**Given data**.
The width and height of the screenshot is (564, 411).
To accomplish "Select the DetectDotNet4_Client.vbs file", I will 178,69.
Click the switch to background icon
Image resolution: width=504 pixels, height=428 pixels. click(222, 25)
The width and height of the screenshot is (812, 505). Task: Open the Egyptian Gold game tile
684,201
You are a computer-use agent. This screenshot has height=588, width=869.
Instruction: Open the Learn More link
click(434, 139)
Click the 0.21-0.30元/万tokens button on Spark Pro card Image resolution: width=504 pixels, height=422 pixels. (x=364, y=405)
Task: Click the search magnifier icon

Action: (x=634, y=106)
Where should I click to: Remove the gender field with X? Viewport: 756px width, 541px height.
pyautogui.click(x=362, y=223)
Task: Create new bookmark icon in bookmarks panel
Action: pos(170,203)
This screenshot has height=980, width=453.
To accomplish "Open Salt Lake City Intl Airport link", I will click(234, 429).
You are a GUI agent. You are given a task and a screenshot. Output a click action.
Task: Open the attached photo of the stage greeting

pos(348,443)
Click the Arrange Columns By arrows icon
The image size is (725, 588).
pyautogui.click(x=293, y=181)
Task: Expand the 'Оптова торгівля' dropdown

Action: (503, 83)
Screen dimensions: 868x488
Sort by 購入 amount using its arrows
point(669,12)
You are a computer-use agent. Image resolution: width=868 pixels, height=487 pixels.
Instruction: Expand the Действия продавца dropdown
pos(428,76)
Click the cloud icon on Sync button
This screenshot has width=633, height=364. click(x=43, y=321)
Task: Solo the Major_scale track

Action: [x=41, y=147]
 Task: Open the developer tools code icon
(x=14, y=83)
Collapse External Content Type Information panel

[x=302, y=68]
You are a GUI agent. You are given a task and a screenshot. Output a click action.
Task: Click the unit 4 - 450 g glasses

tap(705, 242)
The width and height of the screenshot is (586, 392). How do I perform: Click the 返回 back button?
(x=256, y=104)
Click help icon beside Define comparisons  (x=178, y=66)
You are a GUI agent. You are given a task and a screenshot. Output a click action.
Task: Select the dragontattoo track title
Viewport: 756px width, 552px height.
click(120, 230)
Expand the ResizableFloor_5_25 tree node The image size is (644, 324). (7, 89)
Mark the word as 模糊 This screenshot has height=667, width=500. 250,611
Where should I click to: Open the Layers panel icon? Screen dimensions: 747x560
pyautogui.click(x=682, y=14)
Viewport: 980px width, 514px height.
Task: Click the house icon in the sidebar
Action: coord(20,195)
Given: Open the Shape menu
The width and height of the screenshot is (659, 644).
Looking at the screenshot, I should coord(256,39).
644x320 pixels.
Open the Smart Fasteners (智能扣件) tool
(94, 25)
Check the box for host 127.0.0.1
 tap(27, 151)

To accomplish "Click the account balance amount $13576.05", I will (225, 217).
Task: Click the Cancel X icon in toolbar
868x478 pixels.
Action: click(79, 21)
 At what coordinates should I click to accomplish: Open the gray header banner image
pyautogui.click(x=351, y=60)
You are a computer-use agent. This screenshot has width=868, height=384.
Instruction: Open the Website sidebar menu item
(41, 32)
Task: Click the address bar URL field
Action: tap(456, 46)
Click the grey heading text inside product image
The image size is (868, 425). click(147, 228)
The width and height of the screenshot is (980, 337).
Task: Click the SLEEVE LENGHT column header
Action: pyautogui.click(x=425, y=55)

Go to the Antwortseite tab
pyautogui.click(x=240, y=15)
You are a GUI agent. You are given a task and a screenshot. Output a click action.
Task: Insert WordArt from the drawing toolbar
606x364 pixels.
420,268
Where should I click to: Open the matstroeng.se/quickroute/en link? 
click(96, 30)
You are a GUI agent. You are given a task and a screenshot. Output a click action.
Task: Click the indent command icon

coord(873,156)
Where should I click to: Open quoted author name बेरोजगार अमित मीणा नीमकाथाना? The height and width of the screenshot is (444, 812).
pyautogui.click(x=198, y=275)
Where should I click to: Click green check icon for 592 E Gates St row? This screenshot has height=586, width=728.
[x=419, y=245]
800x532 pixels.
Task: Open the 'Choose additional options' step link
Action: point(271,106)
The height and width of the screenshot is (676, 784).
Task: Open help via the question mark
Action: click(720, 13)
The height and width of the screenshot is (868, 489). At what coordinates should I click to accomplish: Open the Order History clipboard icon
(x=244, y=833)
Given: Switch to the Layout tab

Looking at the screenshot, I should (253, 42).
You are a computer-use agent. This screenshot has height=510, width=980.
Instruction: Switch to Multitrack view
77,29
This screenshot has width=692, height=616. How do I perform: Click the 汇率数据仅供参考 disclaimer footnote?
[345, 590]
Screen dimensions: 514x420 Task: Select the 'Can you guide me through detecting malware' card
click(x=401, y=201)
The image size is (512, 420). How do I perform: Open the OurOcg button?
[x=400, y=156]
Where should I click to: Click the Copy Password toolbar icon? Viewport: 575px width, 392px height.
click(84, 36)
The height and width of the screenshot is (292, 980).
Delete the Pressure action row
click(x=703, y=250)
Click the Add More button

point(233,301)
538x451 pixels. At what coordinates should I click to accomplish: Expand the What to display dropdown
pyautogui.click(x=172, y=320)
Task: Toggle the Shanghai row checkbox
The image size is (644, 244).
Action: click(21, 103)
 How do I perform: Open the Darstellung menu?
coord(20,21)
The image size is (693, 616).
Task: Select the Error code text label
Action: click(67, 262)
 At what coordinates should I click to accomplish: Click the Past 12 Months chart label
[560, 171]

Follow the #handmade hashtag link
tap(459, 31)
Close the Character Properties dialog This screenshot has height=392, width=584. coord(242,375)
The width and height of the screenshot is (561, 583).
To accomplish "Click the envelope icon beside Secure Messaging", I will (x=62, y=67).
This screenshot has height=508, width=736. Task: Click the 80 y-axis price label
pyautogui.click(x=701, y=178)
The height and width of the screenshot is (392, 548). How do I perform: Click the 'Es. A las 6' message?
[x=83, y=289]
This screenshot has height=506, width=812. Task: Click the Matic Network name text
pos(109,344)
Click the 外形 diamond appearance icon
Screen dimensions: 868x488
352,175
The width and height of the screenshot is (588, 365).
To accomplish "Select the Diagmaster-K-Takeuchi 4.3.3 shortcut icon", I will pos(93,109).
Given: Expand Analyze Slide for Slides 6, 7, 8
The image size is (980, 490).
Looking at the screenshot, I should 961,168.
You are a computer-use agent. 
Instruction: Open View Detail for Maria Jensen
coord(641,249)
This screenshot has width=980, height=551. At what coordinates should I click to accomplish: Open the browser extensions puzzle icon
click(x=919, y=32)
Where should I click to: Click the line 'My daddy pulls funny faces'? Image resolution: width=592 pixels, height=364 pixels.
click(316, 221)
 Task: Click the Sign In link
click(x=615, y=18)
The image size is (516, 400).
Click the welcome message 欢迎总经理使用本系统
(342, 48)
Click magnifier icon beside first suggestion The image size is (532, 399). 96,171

**Problem description**.
The word "will" may occur in lines of the data above; say how many lines hold it, giving only the number.

**Problem solution**.
5